3: United opposition, crumbling PDP: The extra six weeks of vigorous campaigning by the PDP was not enough to halt the slide in the party’s fortunes. The PDP has been described as an election-winning machine. When it was created, it united a northern elite with leading politicians from the south, but that alliance has broken up and the party lost some key figures. Even former President Olusegun Obasanjo came out against Mr Jonathan. At the same time, the opposition managed to unite under the All Progressives Congress (APC) banner. The last six weeks of desperate and dirty campaigning, in which the APC responded in kind, was not enough to turn the tide.

4: Economy: Nigeria’s economy is growing but the wealth is not being spread around. Nigeria is Africa’s biggest oil producer and its largest economy, but many fail to feel the benefits with nearly half the population living below the poverty line. Continued corruption is seen as partly being to blame. National income is due to grow by more than 5% this year and next year, but people did not seem in the mood to thank Mr Jonathan for this.

5: Time for a change: APC supporters chanted “change” wherever they went and it seems to have caught the mood. The PDP has been in power since the end of military rule in 1999, and 2015 is the year that Nigerians decided that someone else should have a go at sorting things out. He added a proviso: President-elect Buhari now has to prove he really can change things.

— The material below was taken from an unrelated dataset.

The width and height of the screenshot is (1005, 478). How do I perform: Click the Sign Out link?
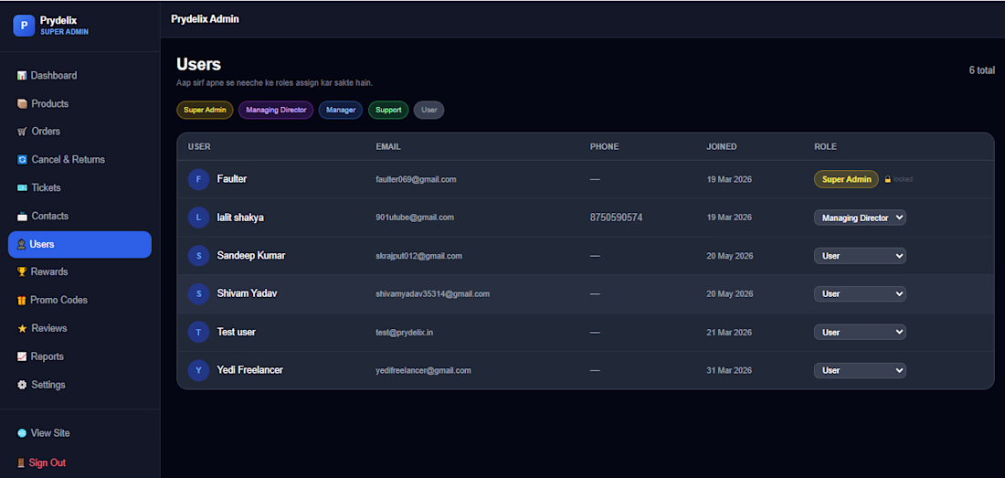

The only few things to add amongst others is the deep-seated cronyism and the president’s indifference governance style. President Jonathan gave slices of the national cake largely to members of his own community, the outlawed terrorist groups like the Niger Delta militants and the OPC.

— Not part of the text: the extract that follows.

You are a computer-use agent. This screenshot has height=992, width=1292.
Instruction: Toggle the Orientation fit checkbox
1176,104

These powerful members of his government – Mujaheed Dokubo-Asari; Victor Ben Ebikabowei, aka, Boy Loaf and Government Ekpudomenowei, aka, Tompolo; Ganiyu Adams and a host of others who once wrecked havoc on the Nigerian state were handsomely rewarded with plumb pipelines protection contracts that runs into hundreds of billions of Naira.

The awards of billion of Naira pipelines protection contracts to terrorists groups in a country where there are hundreds of thousands of Soldiers, Police, Navy, Air Force, DSS and Civil Defence Corps clearly undermines previous efforts to reign in the militia groups and empower the military and para-military to an enviable standard. There is no question that the interests of the Nigerian state belong to the protection of her common wealth and the people who are not in a position to secure their political and spiritual freedom by their own efforts.

It’s puzzling to date that despite documentary evidence that the Nigerian Navy is still laying claims to the seven gunboats allegedly bought by an ex-Niger Delta militant leader, Chief Government Ekpemupolo, aka Tompolo. Nigerians were not convinced that the said gunboats actually belonged to the Nigerian Maritime Administration and Safety Agency, as we were told by the Chief of Training and Operations of the NN, Rear Admiral Austin Oyagha.

The rowdy excesses of Mr Jonathan’s failed cabinet and government came to the fore when his blundering Minister of Petroleum Resource and pleasant-mannered quisling of a goddess began to quaff the nation’s oil resources without restriction. Rather than condemn her profligacy and others like Stella Oduah, he stoutly defended the looting gangs.

The most harrowing misdeed came from the Internal Affairs Minister, Mr Abba Moro who deliberately collected N6 billion from jobless Nigerian youths in the name of non-existent Immigration jobs, gathered them across the nation’s thirty-six-state capitals and Abuja for ritual killing.

President Jonathan is at the verge of stealing the show, winning a laurel he didn’t deserve. Nigerians are won’t to remember now of a president who elected or pressured to accept defeat rather called the army and their allied to the streets to suppress possible explosive political insurrection. Which ever way, in umbrella term, history has already decided his pat in nation-being or unbecoming.